Os roedores não são carnívoros, e em geral consomem feno, verduras, suplementos vitamínicos e ração. No Brasil, eles são considerados animais domésticos, e também são chamados de pets não convencionais. Não existe uma legislação específica que regulamente os criatórios.

Em entrevista ao CORREIO, o médico veterinário Rodrigo Arapiraca, especializado em animais silvestres e exóticos, membro da Associação Brasileira de Animais Selvagens, tirou dúvidas sobre a criação de roedores. Há 4 anos o profissinonal atendia cerca de 3 roedores por semana. Atualmente, a média é de 1 a 2 animais da espécie por dia. O médico veterinario Rodrigo Arapiraca tira dúvidas sobre criação de animais exóticos. * Quais os cuidados que se deve ter antes de começar a criar um roedor, como porquinhos-da-índia? 

"A pessoa tem que se perguntar se tem espaço, e se tem condição de criar um animal que vai viver cerca de seis a oito anos. Porquinho-da-índia não se cria em gaiola, o ideal é cercado, onde ele pode ser condicionado inclusive a usar como banheiro. Ele também não pode ser mantido em chão liso, tem que ser no mínimo um chão antiderrapante. As vezes as pessoas compram o animal para criança, mas isso tem que ser muito pensado e planejado. O recomendado é que a criança tenha no mínimo a partir de 8 anos, que já tenha noção de responsabilidade sobre o animal, para aprender a alimentar e a cuidar".

* Quais os custos de manutenção de um criatório?

"Depende de muitas variáveis. Além de toda a estrutura que deve ser preparada com cercados e espaço adequado, cerca de 70 e 80% da alimentação destes animais é baseada em fibras vegetais, feno e capim. Alimentos que não são baratos. Os outros 10 a 20%  da alimentação são complementados com ração, e cada roedor exige um tipo de ração específica. Isto tambem representa um custo. Quanto a estrutura, o gasto vai ser com a reserva de um lugar arejado e planejado, geralmente feitos com tela aramada. Fora isso tem o gasto para manter a higiene do lugar, a lavagem constante e a manutenção geral do espaço".

* É possível criar estes animais soltos?

"Pode criar solto, mas não é recomendado. Primeiro, porque na cadeia alimentar estes animais são considerados presas, e podem virar alvo de predadores como aves. Os gaviões, por exemplo, podem passar e levar. Quando for passear com um roedor, o passeio tem que ser monitorado. Segundo, porque eles têm uma capacidade de roer muito grande e pode se acidentar com fios elétricos, cabos de notebook e carregadores de celular. Por isso o ideal é que eles tenham o espaço deles". 

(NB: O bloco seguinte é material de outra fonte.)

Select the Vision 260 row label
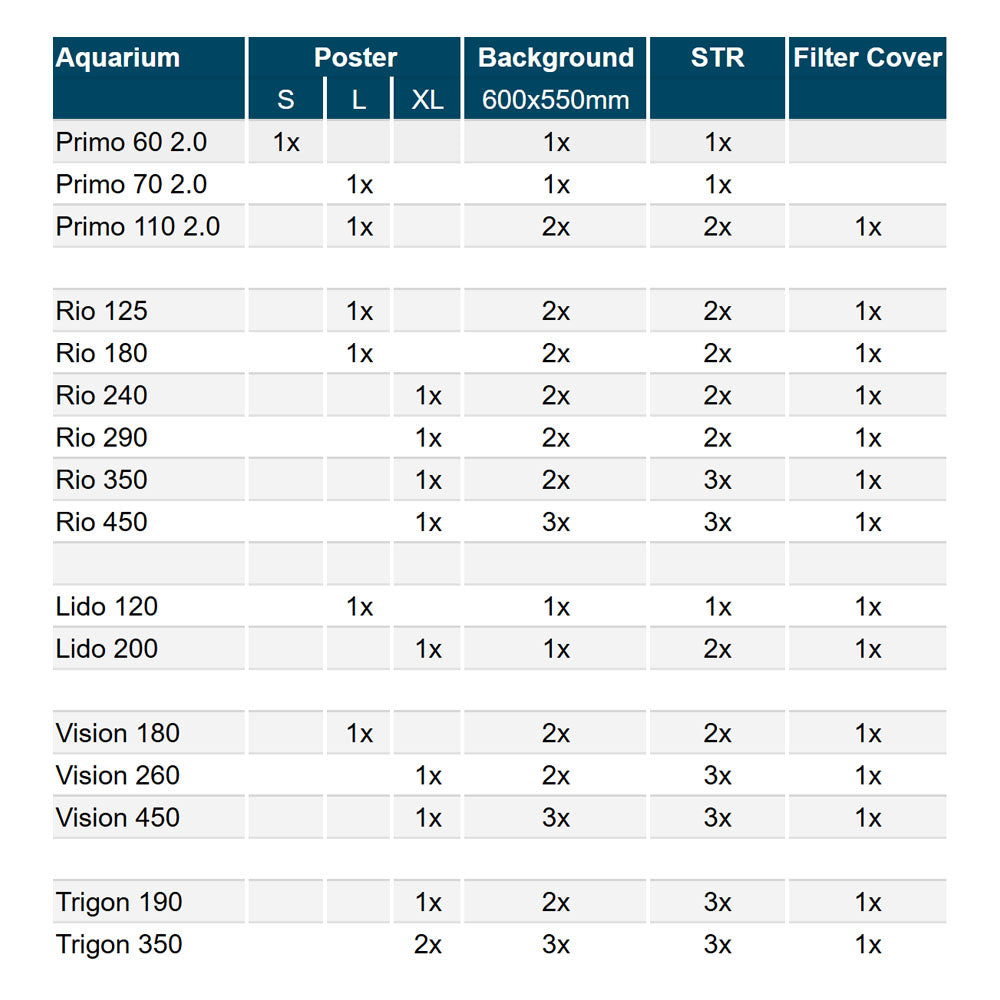(x=117, y=775)
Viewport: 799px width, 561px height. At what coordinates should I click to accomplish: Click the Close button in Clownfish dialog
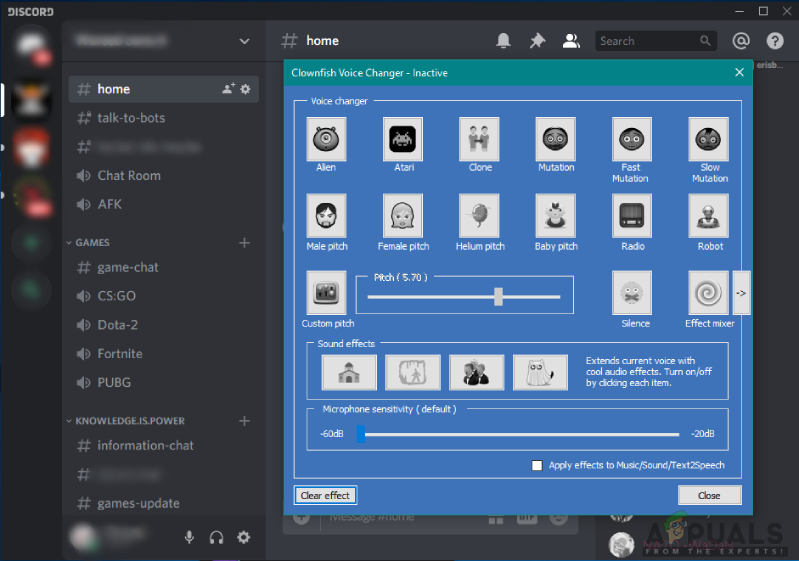coord(709,495)
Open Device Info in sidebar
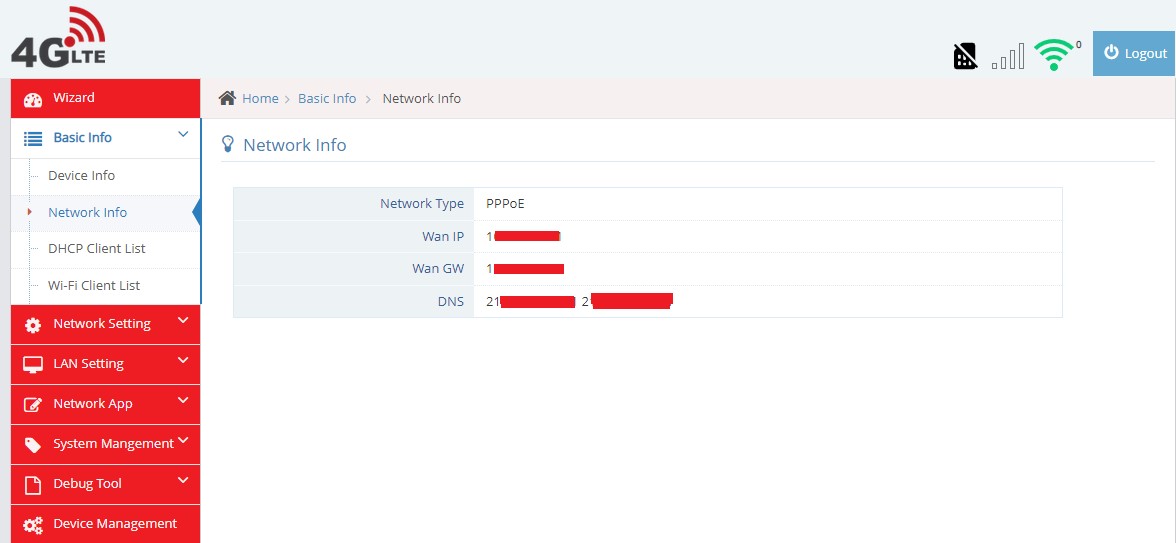This screenshot has height=543, width=1176. [x=81, y=176]
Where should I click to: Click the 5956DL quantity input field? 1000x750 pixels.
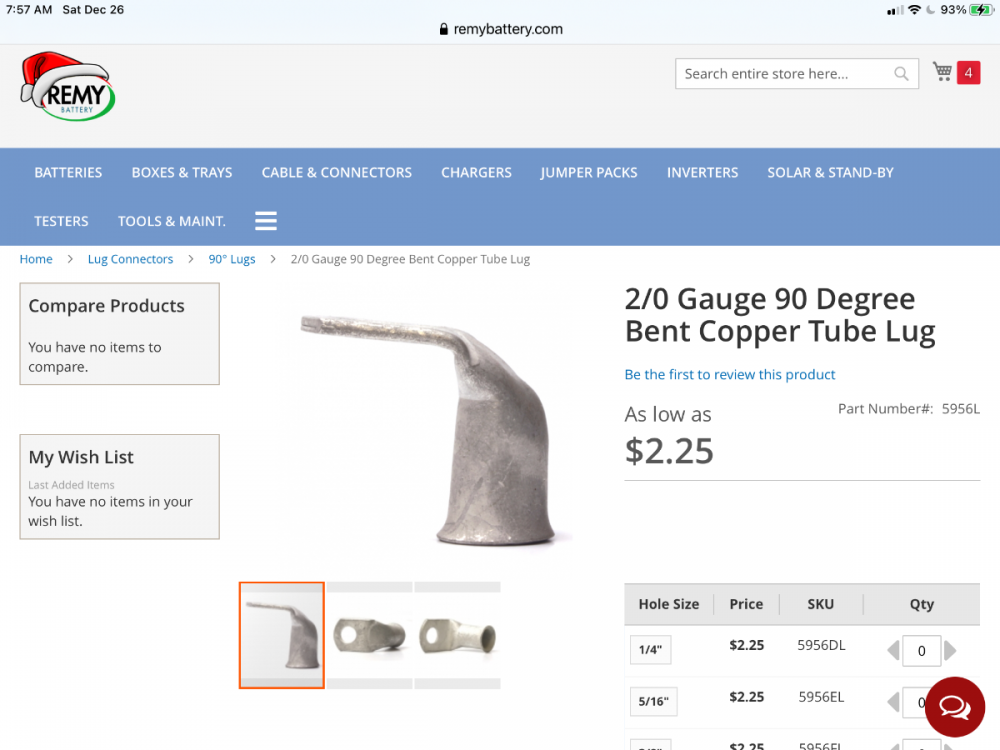[x=922, y=651]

*É frequente a ideia de que os roedores são animais propensos a provocar doenças nos humanos. Quais os riscos disso acontecer?

"Animais de vida livre, como ratazanas, que vivem soltos na natureza, realmente têm a capacidade maior de transmitir doenças para as pessoas. Mas os animais que são criados em criatórios, monitorados e tratados, bem condicionados, não apresentam risco de transmitir doenças. Estes têm a mesma propensão que cachorros e gatos. As pessoas falam muito de rato com leptospirose, mas, por exemplo, um animal pet é muito mais frágil que um animal de esgoto, que é mais resistente e demora para apresentar os sintomas. Se o pet ficar doente, ele morre rapidamente, não teria nem tempo de transmitir a doença para humanos. O mesmo acontece com as doenças de pele e as doenças provocadas por fungos. Se um animal pet contrair, ele vai apresentar sintomas bem rápido e adoecer. O importante é levar regularmente para a consulta veterinária, para verificar se o animal continua saudável".

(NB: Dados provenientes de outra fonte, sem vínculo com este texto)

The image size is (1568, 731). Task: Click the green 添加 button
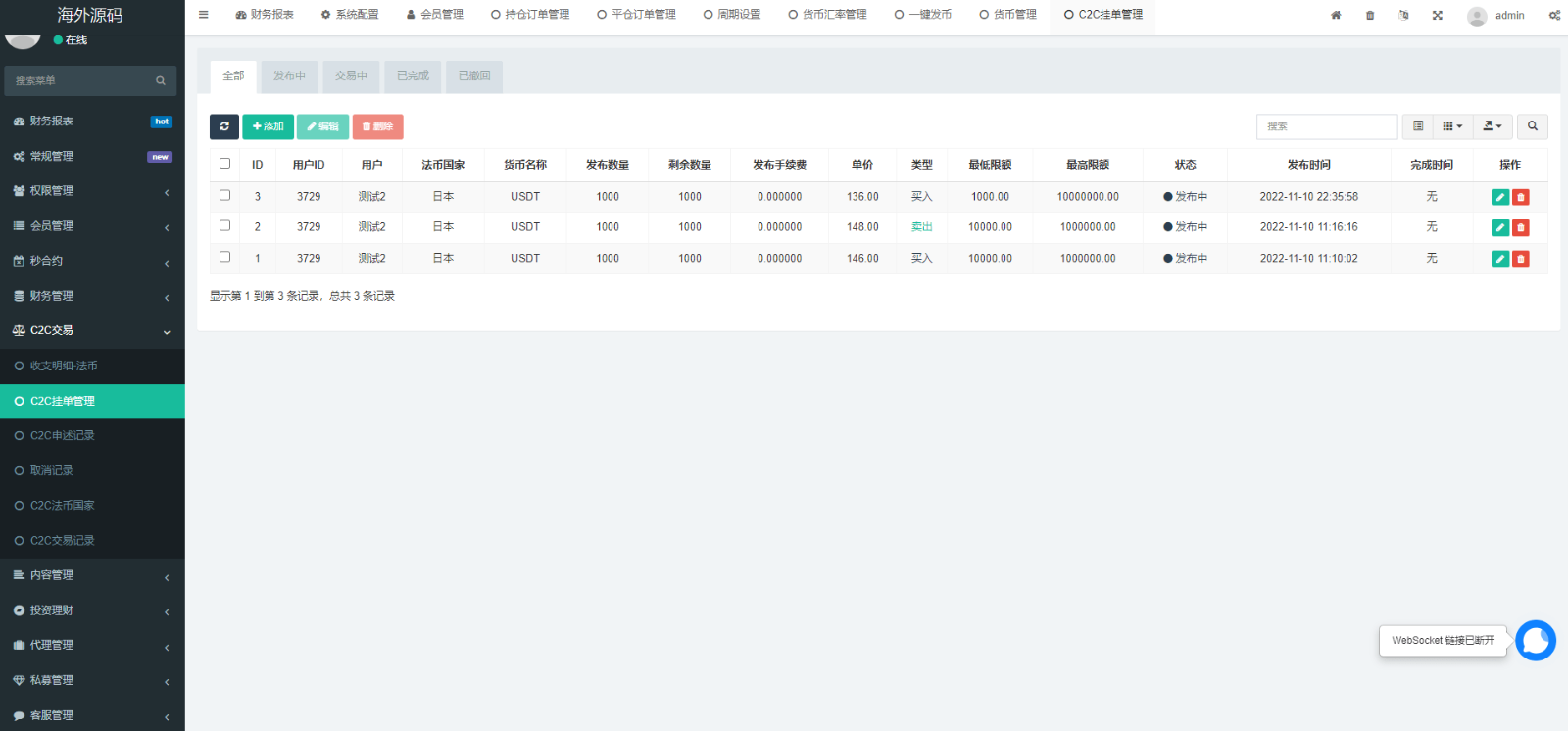(268, 126)
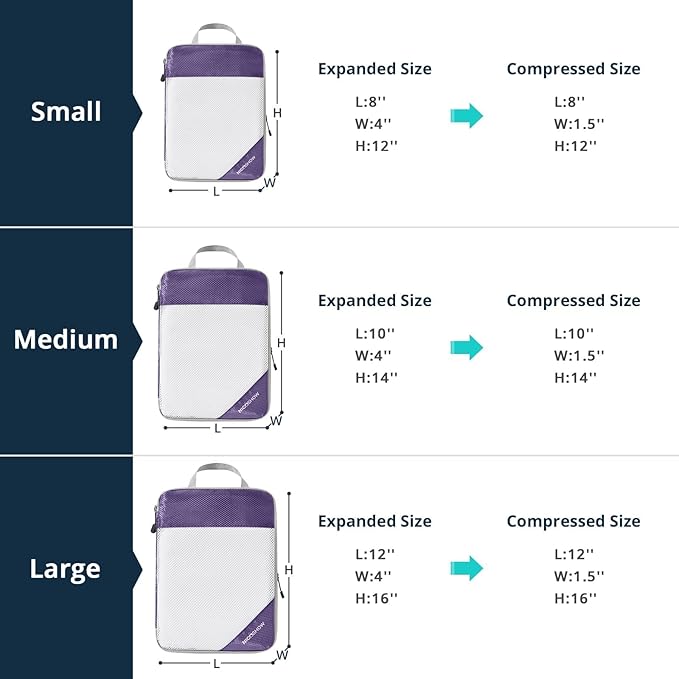Click the H height marker beside the medium cube
Screen dimensions: 679x679
(x=282, y=343)
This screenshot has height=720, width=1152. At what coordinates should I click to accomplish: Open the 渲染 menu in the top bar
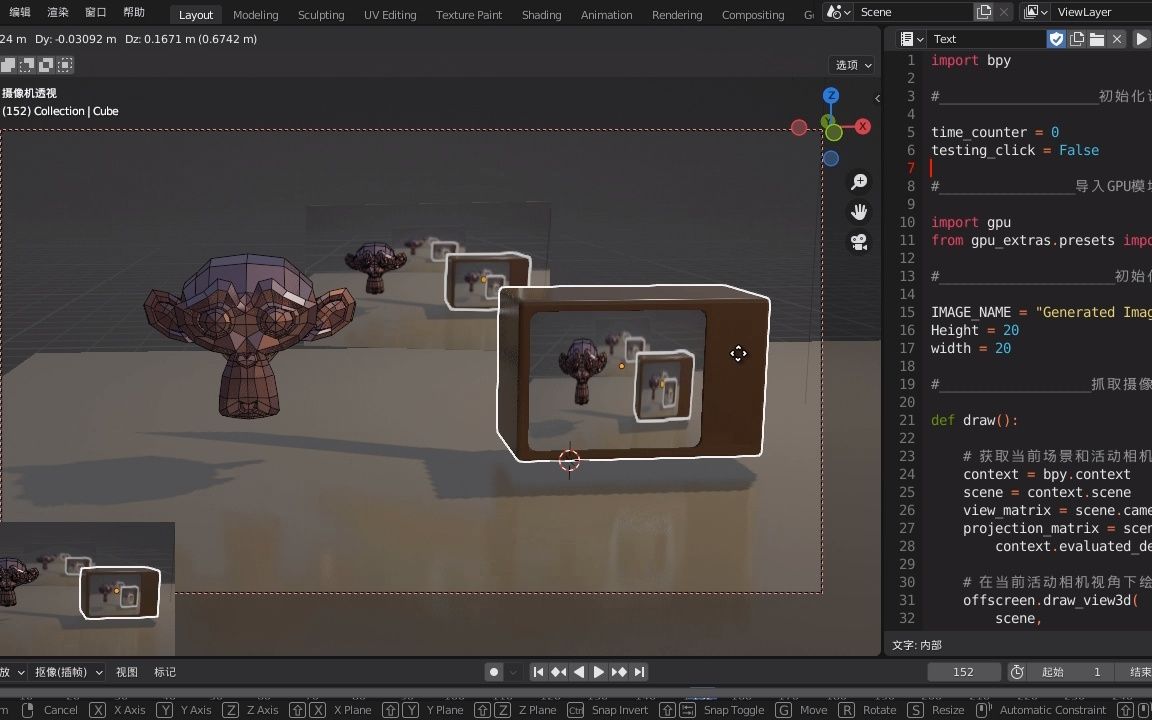point(57,12)
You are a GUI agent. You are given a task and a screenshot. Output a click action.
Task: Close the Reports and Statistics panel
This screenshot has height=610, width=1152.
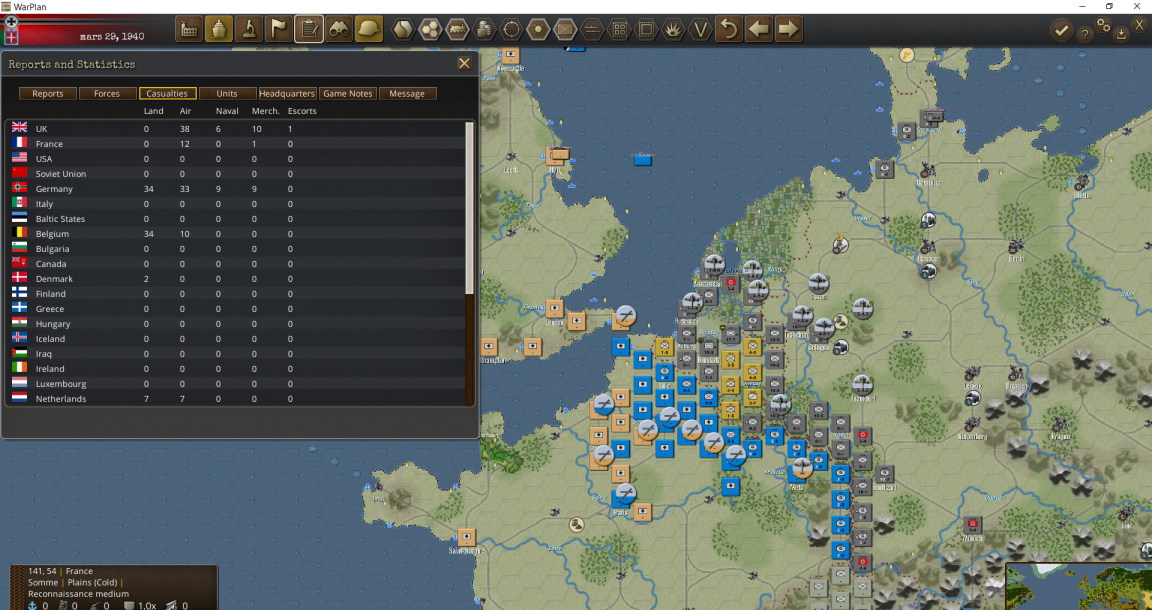[x=464, y=64]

*E para quem quer montar um caviário comercial, para comercialização de filhotes, quais as recomendações?

"Não existe licenciamento específico para montar um caviário. Existe uma portaria do Ibama que considera os roedores como animais domésticos. Portanto é a mesma regra usada para criar um canil. Mas o ideal é procurar um técnico que possa acompanhar e aplicar os padrões de criação que existem nos criatórios mais modernos, onde são aplicados procedimentos sanitários e nutricionais. A maioria dos animais pet que atendemos, chegam para a consulta devido a problemas no manejo, o que pode ser evitado se o ambiente de criação for adequado e o dono receba orientações corretas. Ter um animal de estimação não é obrigação, é uma opção, e isso deve ser feito de forma adequada e responsável".